-- Opening Marker --

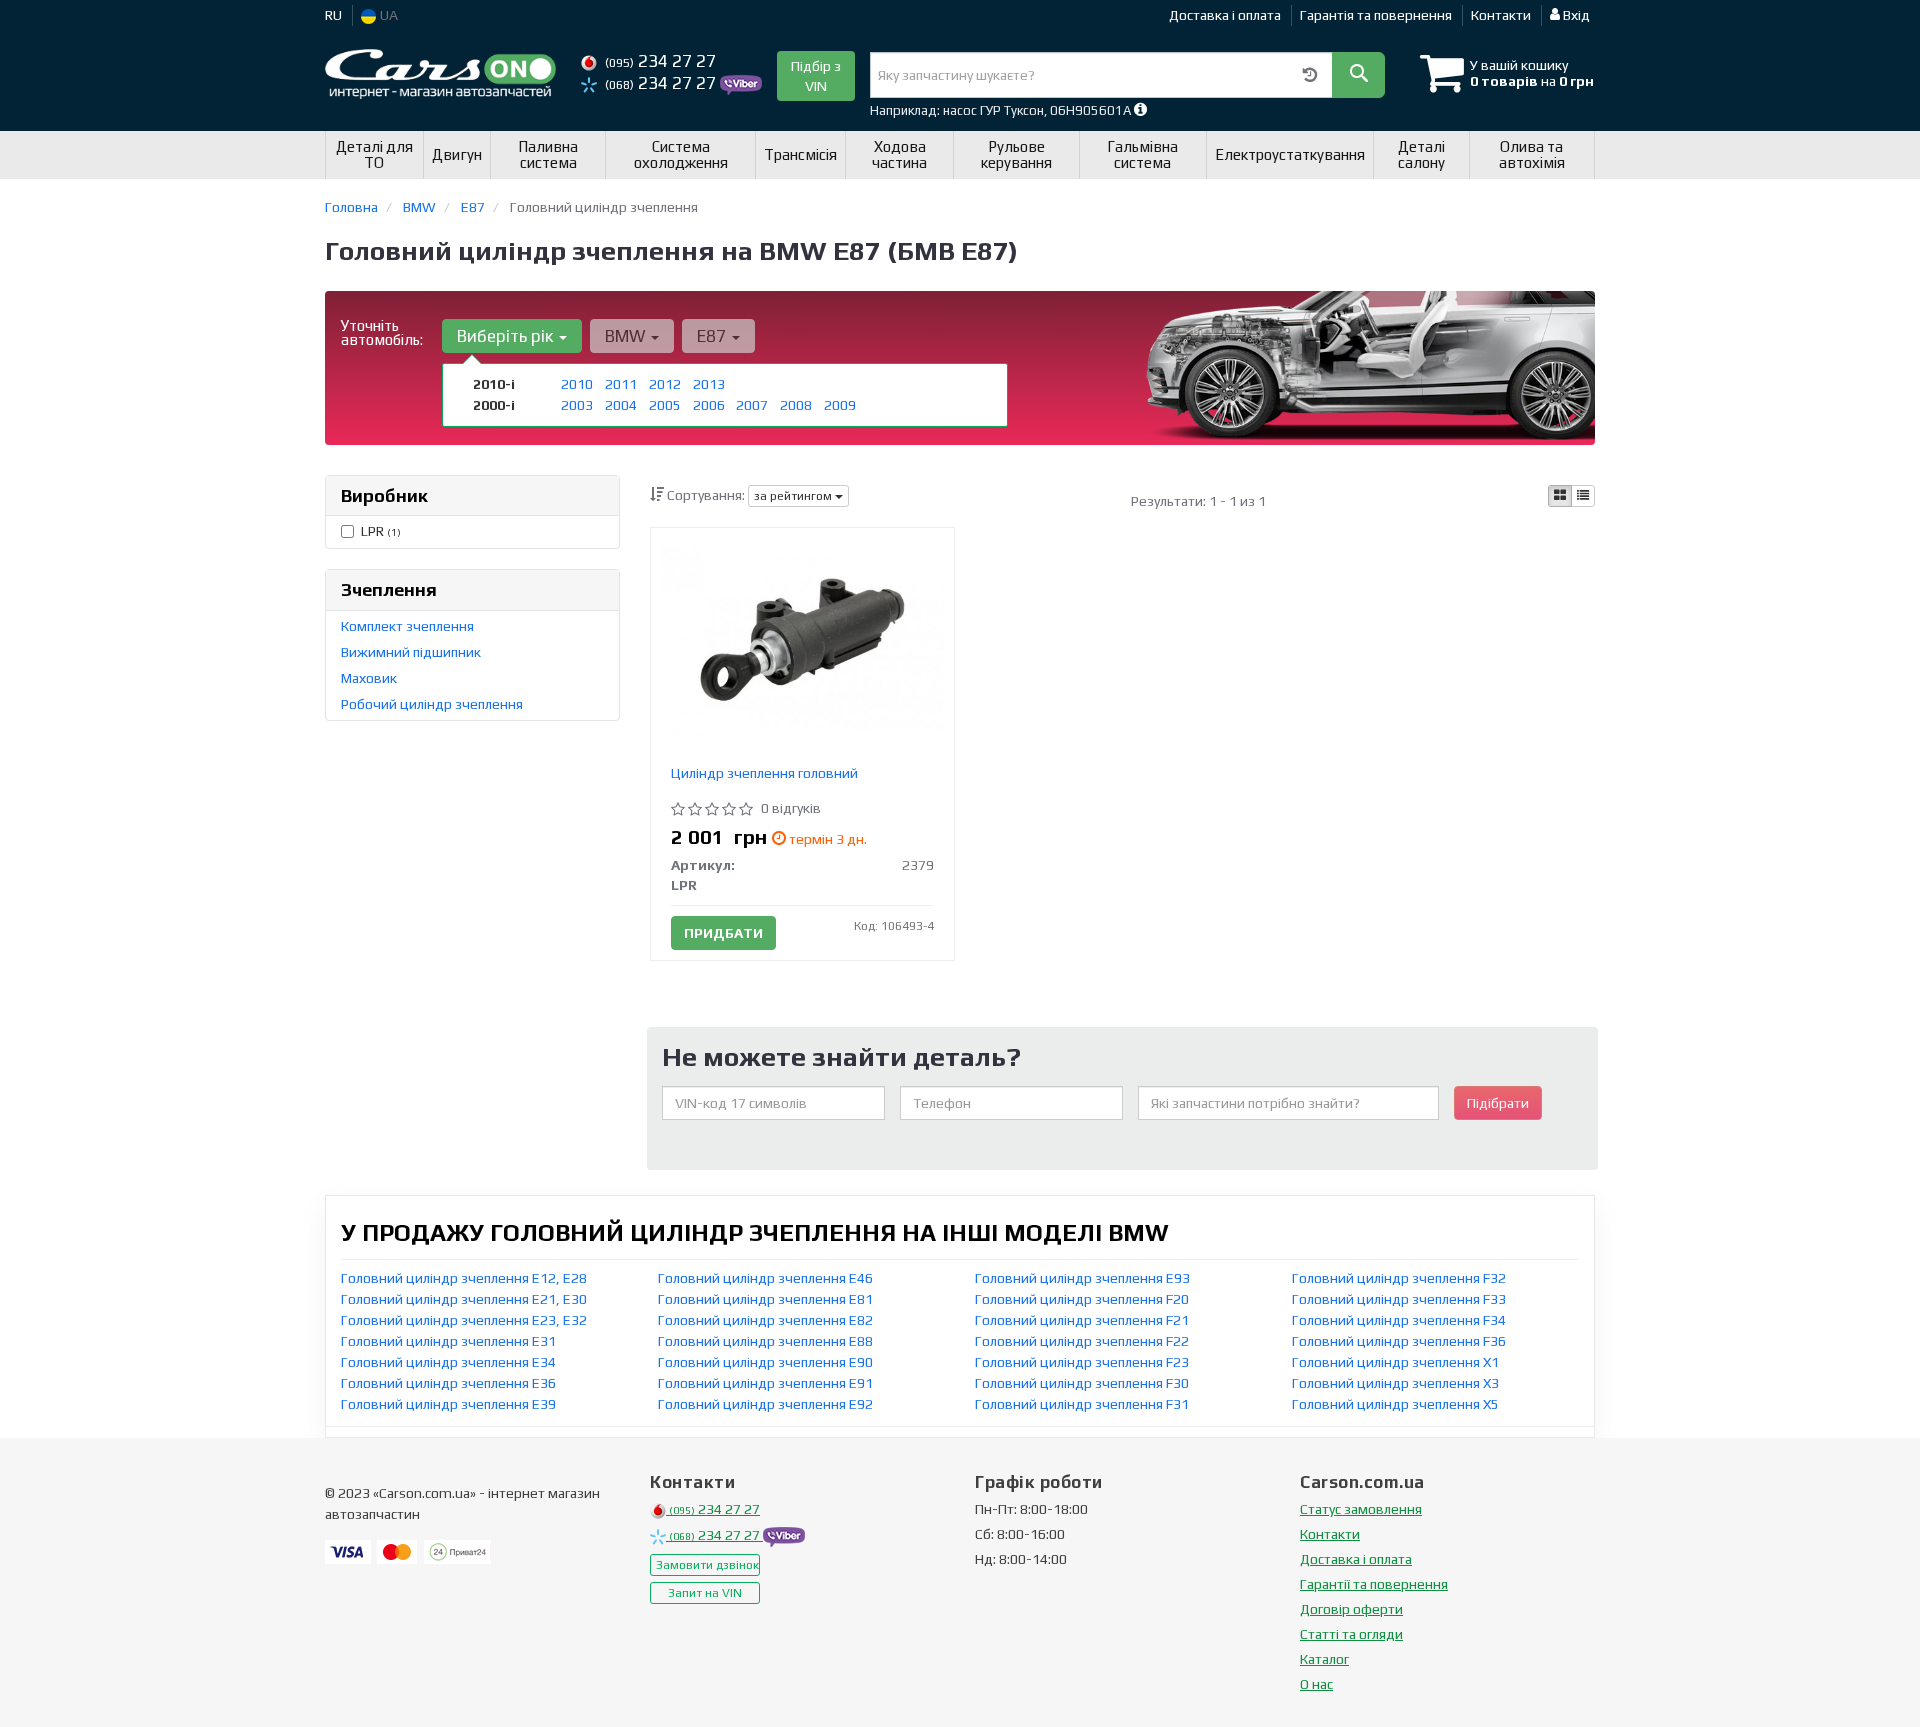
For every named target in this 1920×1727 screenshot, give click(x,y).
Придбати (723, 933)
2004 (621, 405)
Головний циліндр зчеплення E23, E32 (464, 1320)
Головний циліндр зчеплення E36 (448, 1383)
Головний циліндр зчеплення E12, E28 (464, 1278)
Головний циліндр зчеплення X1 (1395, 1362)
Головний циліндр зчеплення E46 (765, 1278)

-- Closing Marker --
-- Opening Marker --

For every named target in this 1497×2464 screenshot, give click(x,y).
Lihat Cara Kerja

-- Closing Marker --

**Assignment:**
Your reply should consist of one number: how many lines of the material above include the word "зчеплення".

**Exercise result:**
5